The diff looks like this:

@@ -19,3 +22,5 @@

-func (a *AccountLedger) sumDebits() int {
+func (a *AccountLedger) SumDebits() int {
+       a.mu.RLock()
+       defer a.mu.RUnlock()
        var sum int
@@ -27,3 +32,5 @@

-func (a *AccountLedger) sumCredits() int {
+func (a *AccountLedger) SumCredits() int {
+       a.mu.RLock()
+       defer a.mu.RUnlock()
        var sum int

Some new unit tests for the newly exported methods can now be written (these are omitted due to not being very interesting). The existing unit tests still pass, so high fives are exchanged, and the new code is pushed out to production.

Tracking down concurrency bugs is hard

Eighteen months later, the software starts locking up. When it initially starts up, it works fine for a while. But then something happens, and all of the methods on the AccountLedger start blocking indefinitely.

Strangely, the unit tests have never failed. Perhaps the goroutines are being interleaved slightly differently in the production environment compared to the unit tests? The way goroutines are interleaved is an implementation detail of Go’s scheduler, so it shouldn’t be surprising if things act slightly differently in different scenarios.

One way to reproduce the failure is to sprinkle in some calls to runtime.Gosched(), which artificially yields control back to Go’s scheduler, allowing other goroutines to be scheduled instead. This is a general debugging technique for concurrency-related bugs because it can help change how goroutines interleave with each other.

It turns out that only one call to runtime.Gosched() is needed to reproduce the deadlock via the existing unit test suite.

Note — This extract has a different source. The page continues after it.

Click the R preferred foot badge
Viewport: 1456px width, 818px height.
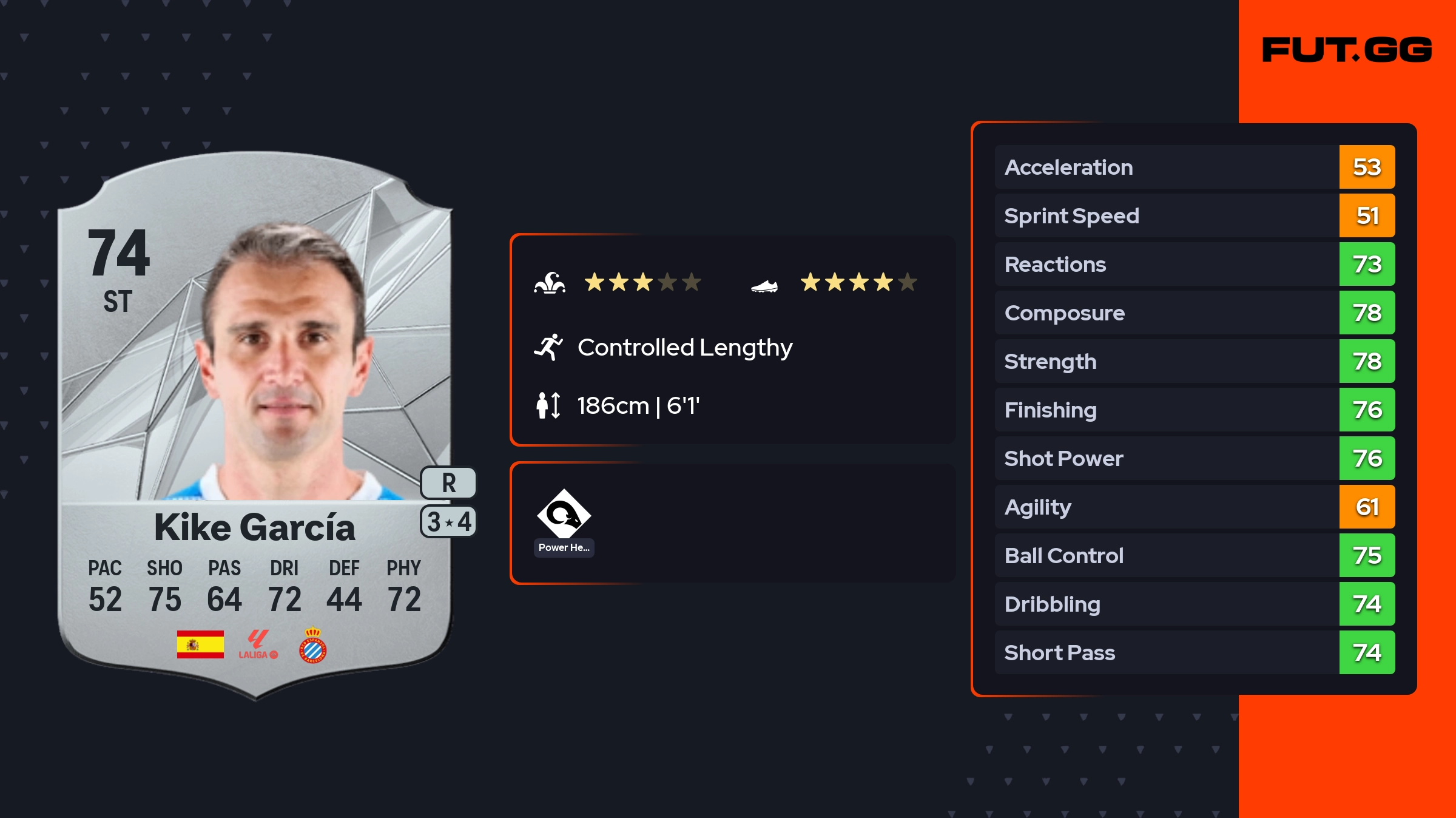(448, 483)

 func (a *AccountLedger) Net() int {
        a.mu.RLock()
        defer a.mu.RUnlock()
+       runtime.Gosched()
        return a.SumDebits() - a.SumCredits()
 }

The tests now time out:

$ go test
panic: test timed out after 10m

What caused the bug?

The documentation for sync.RWMutex states that it shouldn’t be used recursively (emphasis mine):

If a goroutine holds a (sic) RWMutex for reading and another goroutine might call Lock, no goroutine should expect to be able to acquire a read lock until the initial read lock is released. In particular, this prohibits recursive read locking. This is to ensure that the lock eventually becomes available; a blocked Lock call excludes new readers from acquiring the lock.

That’s exactly what the code does though! The lock is acquired in read-only mode by calling RLock() at the start of the Net method. It’s then reacquired a second time in the SumDebits method. Another goroutine could simultaneously call the AddEntries method, which acquires the lock in read-write mode by calling Lock().

The following sequence diagram shows a goroutine ordering that could cause the deadlock to occur in the unit test:

sequence diagram

The bug can be fixed by restructuring the code so that the mutex is acquired in read-only mode only once per call to an exported method. There are many ways to do this, each with its own trade-offs. The details are not explored in this post.

Would `Mutex` have prevented the bug?

Unfortunately, using a regular Mutex instead of an RWMutex wouldn’t have prevented this bug. The Mutex type doesn’t support recursive locking either (i.e. cannot be locked multiple times by the same goroutine).

However, if Mutex were used, then the bug would have been trivial to catch:

Even the non-concurrent unit test would have caught the problem. Calls to the Net method would block forever, so the test would just time out and fail.
Even if there were no testing, the program would have locked up the first time the Net method was called in production. In most circumstances, this is better than having a dormant bug.